Sunday, July 17, 2016

Stanley William Hayter's Laocoön, 1943


The story of Laocoön was told by Sophocles and others though details vary enormously. The most famous is from Virgil’s Aeneid in which Laocoön was a priest of Poseidon (Neptune for the Romans) who was killed with his sons by sea serpents after attempting to expose the true nature of the Trojan Horse by striking it with a spear. (And so we are warned to fear Greeks who bear gifts.)
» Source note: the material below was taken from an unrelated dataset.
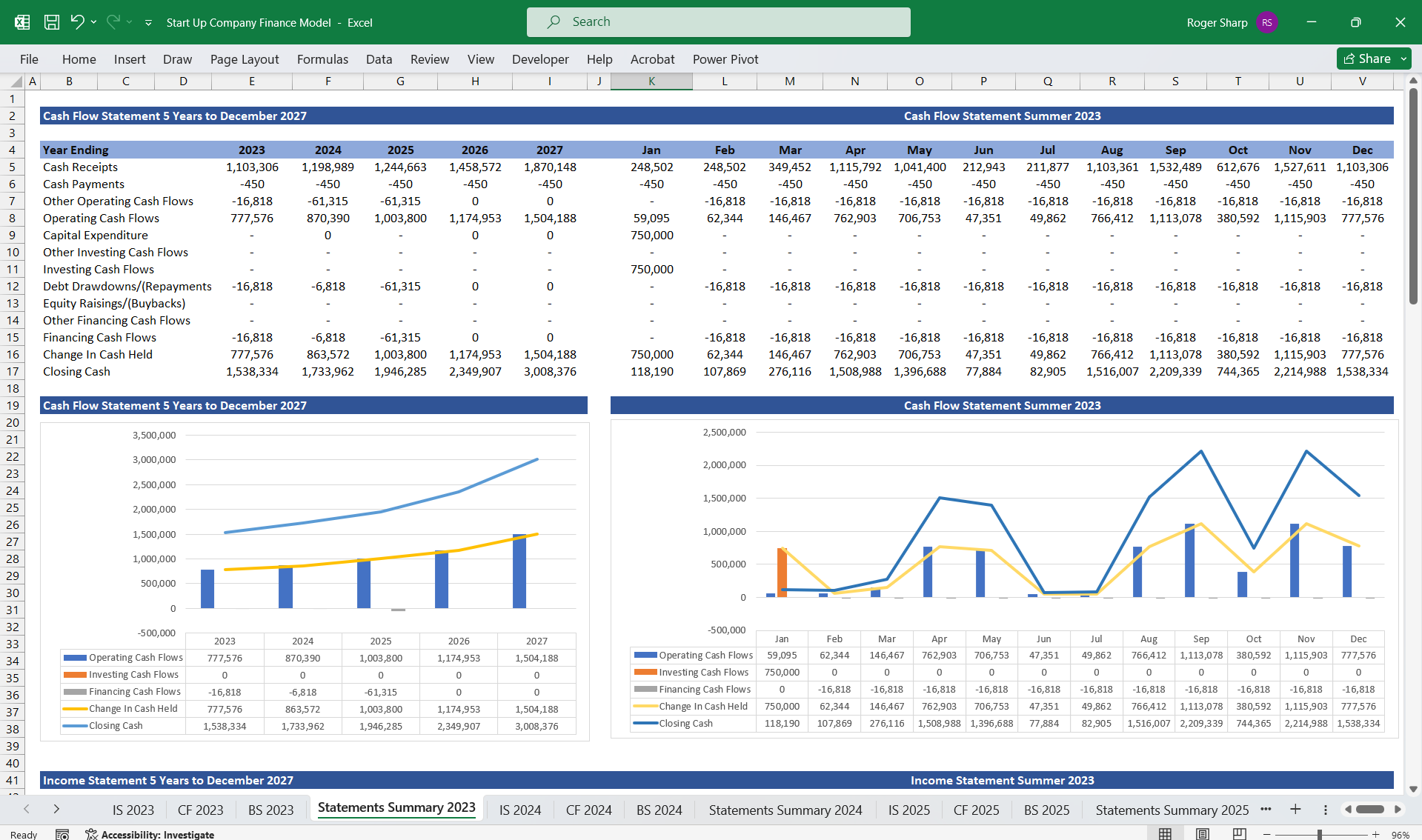The height and width of the screenshot is (840, 1422).
Task: Open the Undo dropdown arrow
Action: point(93,21)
The most well known image of Laocoön and His Sons is the first century sculpture associated with Agesander, Athenodorus, and Polydorus, made in the Hellenistic baroque manner. It is now in the Vatican. However there are numerous other interpretations and this may in fact be a marble copy of an earlier bronze.

In the Dadaglobe Roconstructed show at the Museum of Modern Art there’s a small gelatin silver print of Jean Arp’s Laocoön, made about 1930. His inspiration was an illustration of the intestine of a dog, preserved in alcohol. It resembled his own abstract drawings. (Here’s my photo of that photo.)

Silver print of Jean Art's, Laocoön, 1920,
original photographer unknown.


Stanley William Hayter tackled the subject while in New York City during World War II. One of his most admired images, Laocoön, 1943, captures a chaotic moment in history enriched by Hayter’s technical heroics.